Just under two months ago, the US artificial intelligence company OpenAI introduced a program called ChatGPT. Essentially an advanced chatbot, it has been the subject of much debate.
Some commentators have described its answers as very impressive, while others have drawn attention to factual errors in its output. Nevertheless, the product has been hailed as a potentially disruptive innovation for many different industries.
A significant amount of what has been written about ChatGPT so far has focused on its implications for education. The program’s much-vaunted capacity to provide detailed answers to queries on a vast range of topics has raised concerns it could have harmful effects on learning and enable students to “cheat” on exams and homework.
ChatGPT has already “taken” a number of tests, including the US Bar exam, actuarial and medical examinations. In all cases it performed at or near a pass level “out of the box”. While some work on ChatGPT looks at downsides and concerns, our more optimistic perspective is that ChatGPT could well take the form of a low-cost, or even free, electronic research assistant.
Our study published in Finance Research Letters aimed to see whether ChatGPT could be used to write a finance paper that would be accepted for an academic journal. The program passed the test, but performed better in some areas than in others. Furthermore, adding in our own expertise helped overcome the program’s limitations in the eyes of journal reviewers. The findings suggest that ChatGPT could be an important aide for research and not necessarily a threat.
From good to great
Our thinking was: if it’s easy to get good outcomes from ChatGPT by simply using it, maybe there’s something extra we can do to turn these good results into great ones.
We first asked ChatGPT to generate the standard four parts of a research study: research idea, literature review (an evaluation of previous academic research on the same topic), dataset, and suggestions for testing and examination. We specified only the broad subject and that the output should be capable of being published in “a good finance journal”.
This was version one of how we chose to use ChatGPT. For version two, we pasted into the ChatGPT window just under 200 abstracts (summaries) of relevant, existing research studies.
We then asked that the program take these into account when creating the four research stages. Finally, for version three, we added “domain expertise” — input from academic researchers. We read the answers produced by the computer program and made suggestions for improvements. In doing so, we integrated our expertise with that of ChatGPT.
We then requested a panel of 32 reviewers each review one version of how ChatGPT can be used to generate an academic study. Reviewers were asked to rate whether the output was sufficiently comprehensive, correct, and whether it made a contribution sufficiently novel for it to be published in a “good” academic finance journal.
The big take-home lesson was that all these studies were generally considered acceptable by the expert reviewers. This is rather astounding: a chatbot was deemed capable of generating quality academic research ideas. This raises fundamental questions around the meaning of creativity and ownership of creative ideas — questions to which nobody yet has solid answers.
Strengths and weaknesses
The results also highlight some potential strengths and weaknesses of ChatGPT. We found that different research sections were rated differently.

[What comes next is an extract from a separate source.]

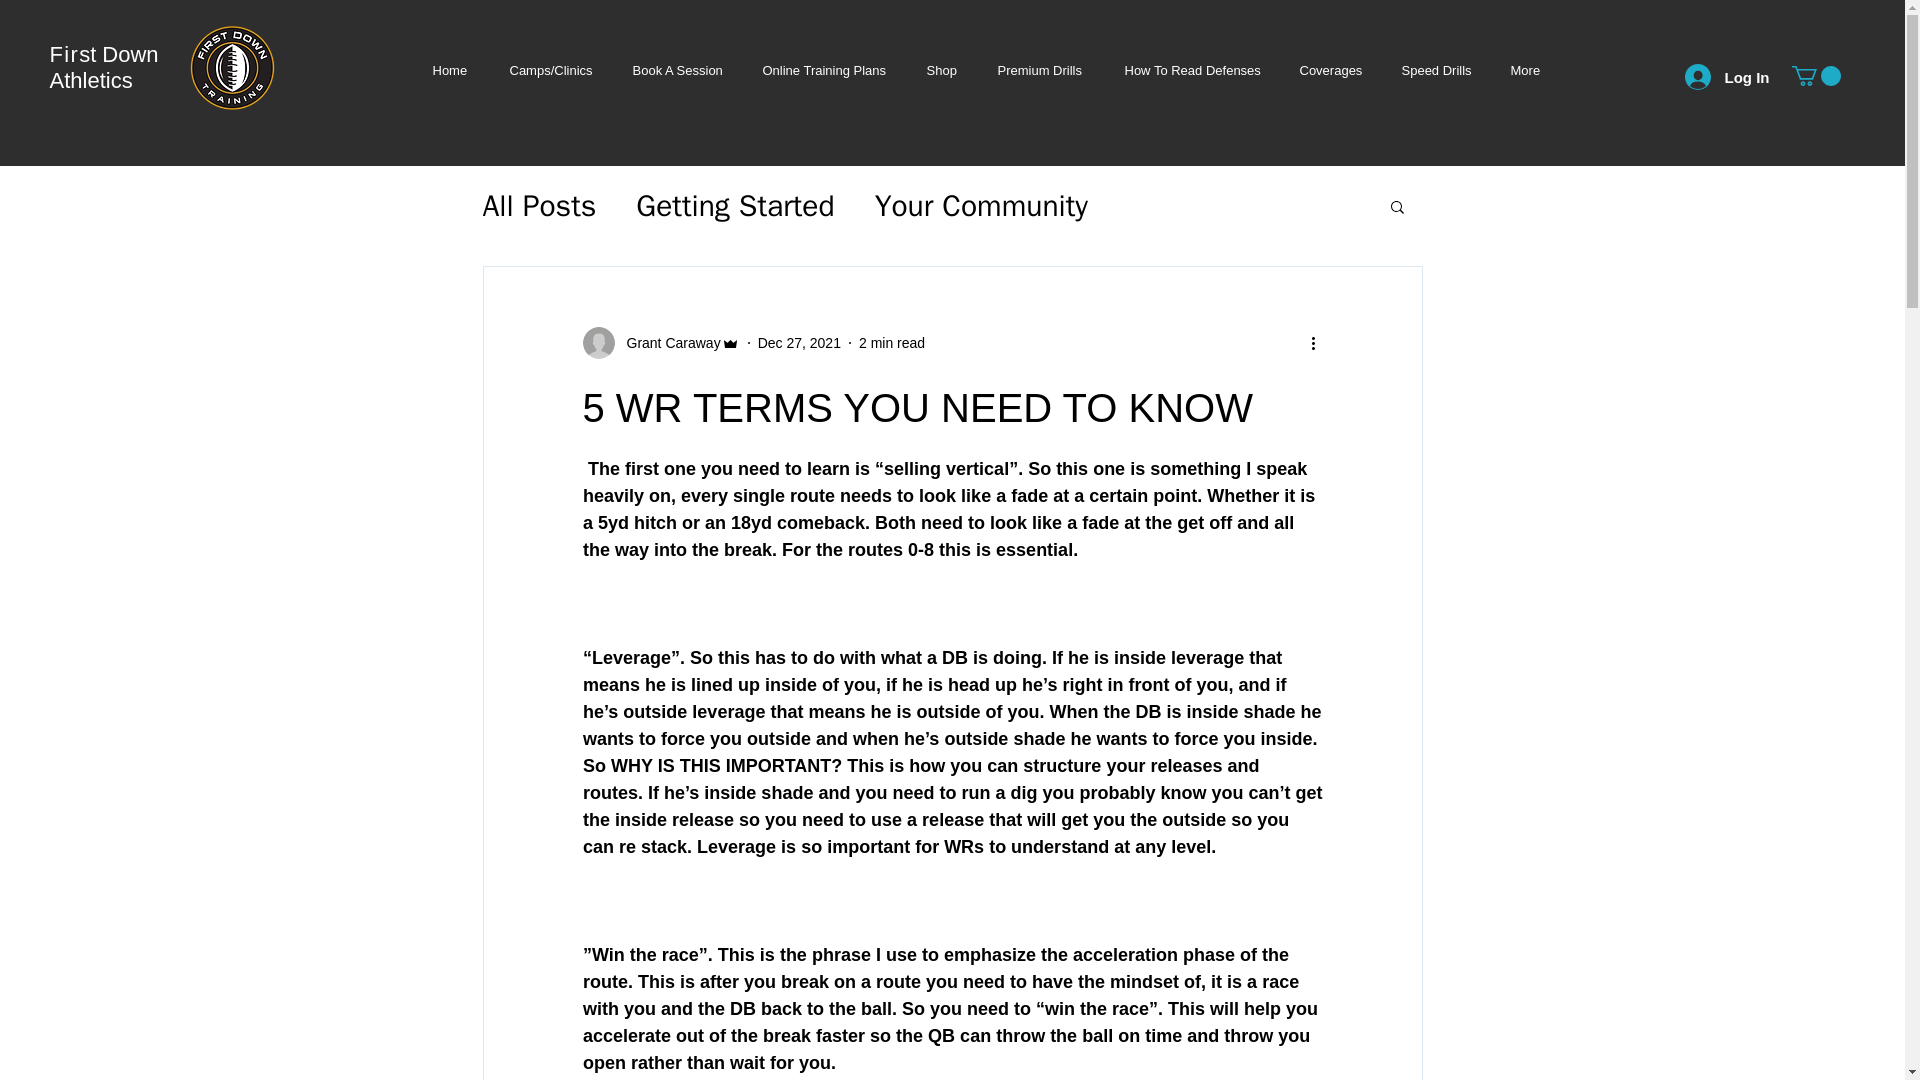 This screenshot has height=1080, width=1920. What do you see at coordinates (1191, 70) in the screenshot?
I see `How To Read Defenses` at bounding box center [1191, 70].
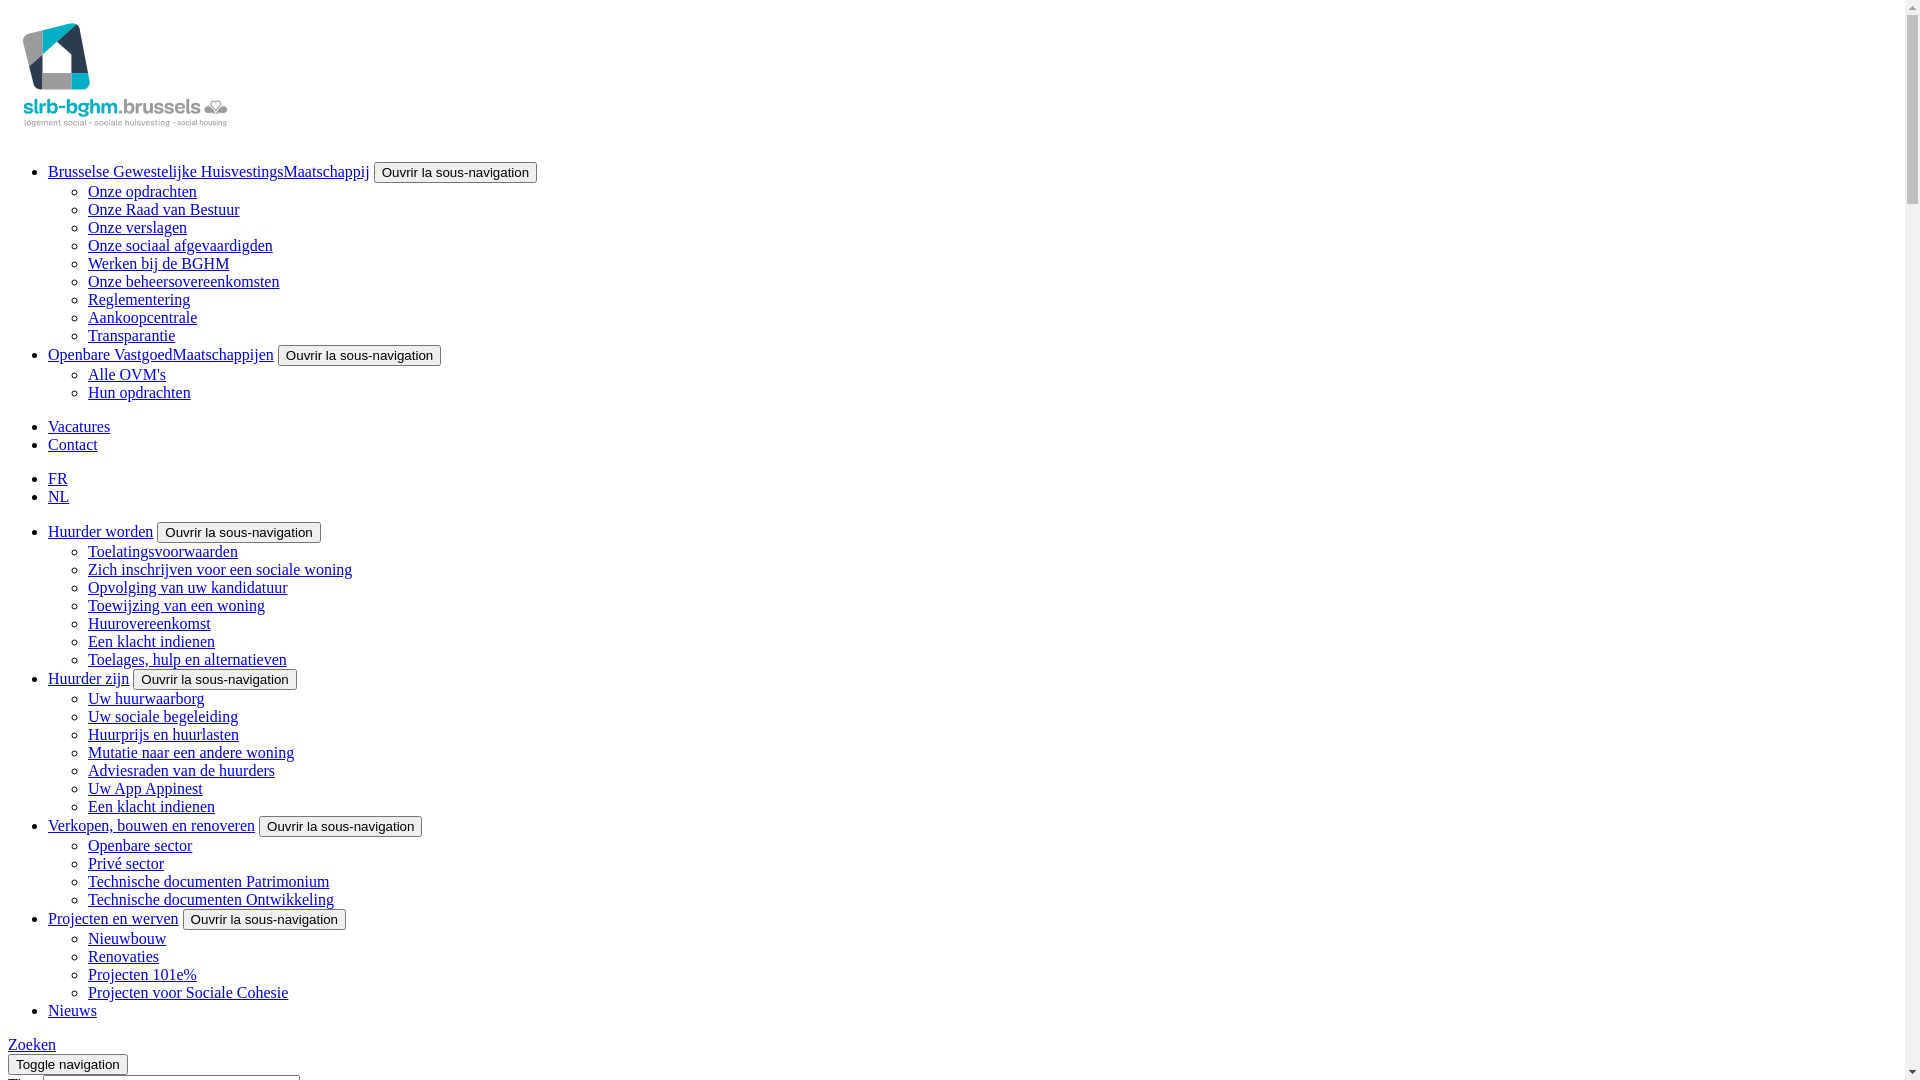  Describe the element at coordinates (176, 606) in the screenshot. I see `Toewijzing van een woning` at that location.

The research idea and the dataset tended to be rated highly. There was a lower, but still acceptable, rating for the literature reviews and testing suggestions.

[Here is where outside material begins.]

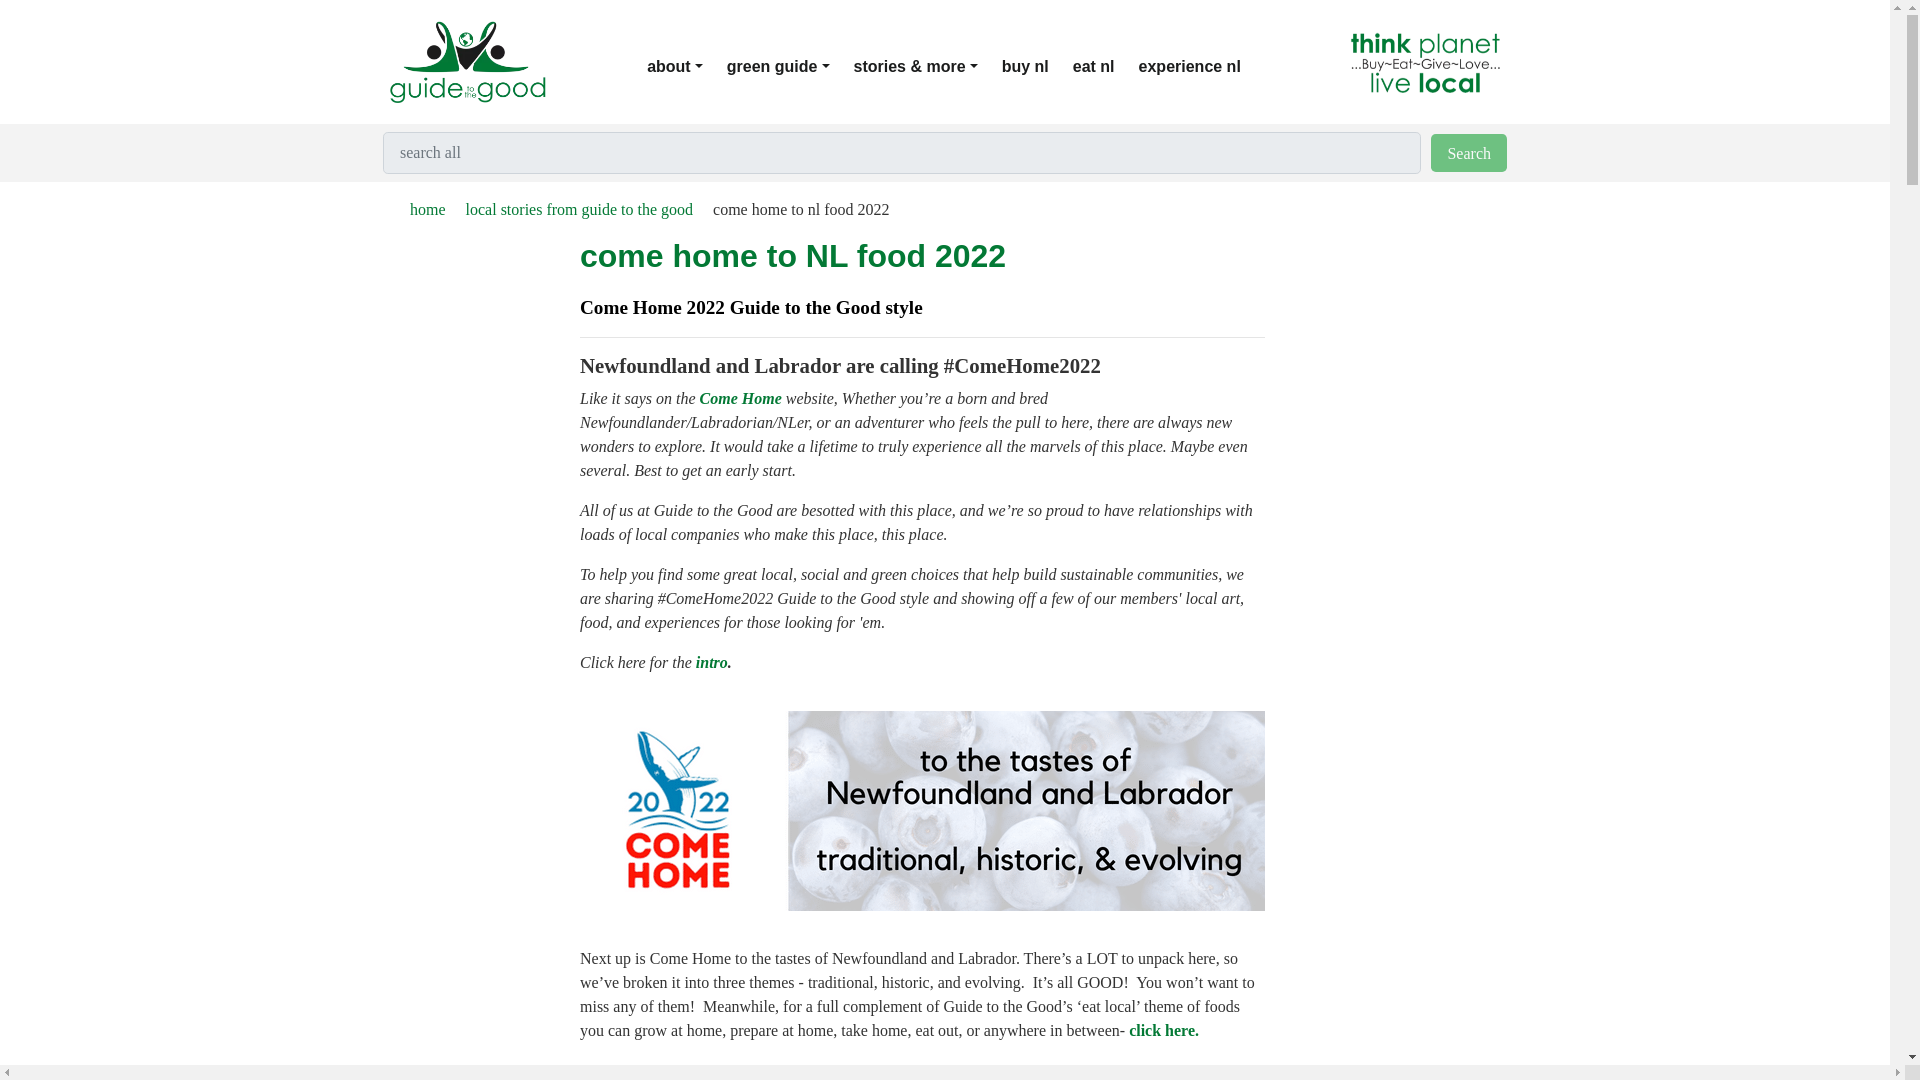  I want to click on Come Home, so click(740, 398).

Our suspicion here is that ChatGPT is particularly strong at taking a set of external texts and connecting them (the essence of a research idea), or taking easily identifiable sections from one document and adjusting them (an example is the data summary — an easily identifiable “text chunk” in most research studies).
A relative weakness of the platform became apparent when the task was more complex – when there are too many stages to the conceptual process. Literature reviews and testing tend to fall into this category. ChatGPT tended to be good at some of these steps but not all of them. This seems to have been picked up by the reviewers.

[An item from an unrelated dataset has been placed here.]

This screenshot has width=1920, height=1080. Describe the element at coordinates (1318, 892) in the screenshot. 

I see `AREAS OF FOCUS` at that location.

We were, however, able to overcome these limitations in our most advanced version (version three), where we worked with ChatGPT to come up with acceptable outcomes. All sections of the advanced research study were then rated highly by reviewers, which suggests the role of academic researchers is not dead yet.
ChatGPT is a tool. In our study, we showed that, with some care, it can be used to generate an acceptable finance research study. Even without care, it generates plausible work.
This has some clear ethical implications. Research integrity is already a pressing problem in academia and websites such as RetractionWatch convey a steady stream of fake, plagiarised, and just plain wrong, research studies. Might ChatGPT make this problem even worse?
It might, is the short answer. But there’s no putting the genie back in the bottle. The technology will also only get better (and quickly). How exactly we might acknowledge and police the role of ChatGPT in research is a bigger question for another day. But our findings are also useful in this regard – by finding that the ChatGPT study version with researcher expertise is superior, we show the input of human researchers is still vital in acceptable research.
For now, we suggest that researchers see ChatGPT as an aide, not a threat. It may particularly be an aide for groups of researchers who tend to lack the financial resources for traditional (human) research assistance – emerging economy researchers, graduate students, and early career researchers.
It’s probably the most optimistic possible conclusion, but it’s just possible that ChatGPT (and similar programs) could help democratise the research process.